1.Lack of control over our actions would also raise the issue of whether we are morally responsible for our actions. Criminal punishment would be only a type of conditioning—a way to adjust the pool of experiences from which the brain derives our next action.

2.The events in the brain may still follow a strictly physical order of causation. (The analogy to the mind as software to the brain’s hardware was noted in the last chapter.) When we walk, our actions are constrained by the law of gravity—indeed, our actions must conform with all physical laws—but gravity does not determine where we walk. So too, if free will is genuine, the course of the neural activity is not determined by the physical laws that govern the activity of the neurons in the brain: the laws governing neural activity no more determine our choices than gravity and the physical laws governing our bodily movements determine what direction we choose to walk in. If free will is real, persons are free even if their brains are not—it is the person who makes decisions freely, not the brain. The brain would still affect the way we operate, but it does not explain all of how we think, desire, and choose.

3.If reality is organized into levels of causation, indeterminacy on the subatomic level is irrelevant to decisions on the everyday level. In any case, science has not shown that subatomic randomness affects a predictable causal order of the everyday world—billiard balls still behave like billiard balls despite what is going on at their quantum level. It also raises the possibility that causation is a power produced only on higher levels.

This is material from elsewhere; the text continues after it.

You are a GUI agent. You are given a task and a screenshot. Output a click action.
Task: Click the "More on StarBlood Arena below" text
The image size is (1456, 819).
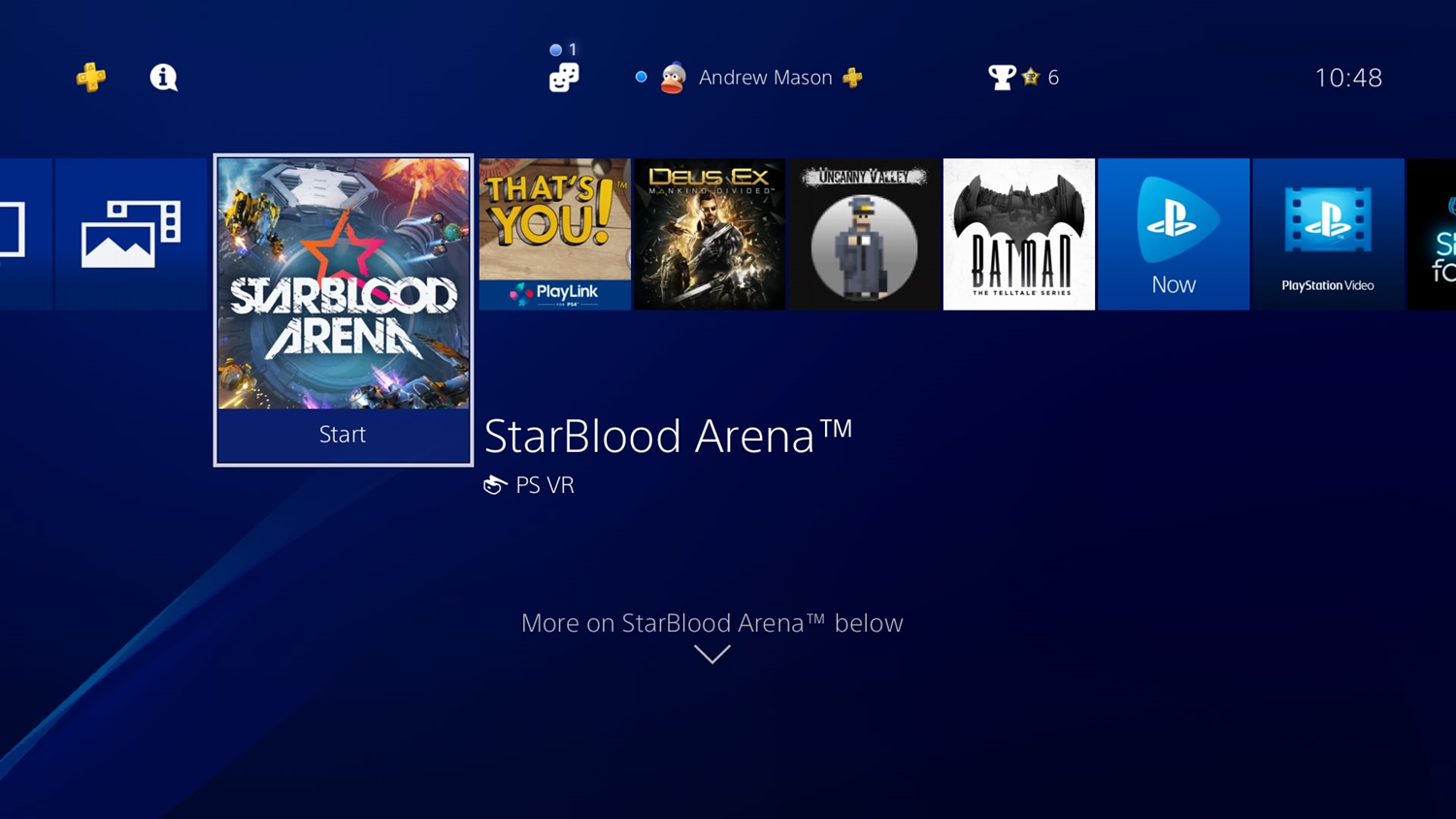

4.Another standard problem is that if there is an omnipotent god, his omnipotence and our free will are not compatible: if we have free will, then there is something even a god could not control and thus he is not all-powerful; conversely, if God has all the power, we have no control of events. God’s perfect knowledge would also be incompatible with our free will: if God knew from the beginning of time what I am going to have for breakfast tomorrow, do I have any free will in the matter now? If God knows now that I am going to have pancakes, that fact is now set and there is nothing I can do about it. One might respond that he knows only what I am going to freely choose tomorrow. But there is still a problem: one can only know what is true; thus, if God now knows what I am going to have, it must be so now, and thus I now have no freedom to do otherwise tomorrow morning. Some theologians try to get around these problems by making the ad hoc assumption that God somehow withdraws his omnipotence and omniscience in the case of human action.

5.An illustration of this occurred while I was writing this chapter. One Saturday morning I was planning on getting pizza for lunch. Then “out of the blue,” the idea of getting a falafel came to me. At that moment, I was not thinking about lunch or where to go for lunch—the thought “just came to me,” and no conscious decision making or act of will was involved. (I went for the falafel. The question is whether I had the free will to veto that impulse.)

6.Whether this requires a commitment to the metaphysical concept of personhood—a unified agent or center of action—or whether one can accept all the personal properties and capacities without such a commitment remains an issue.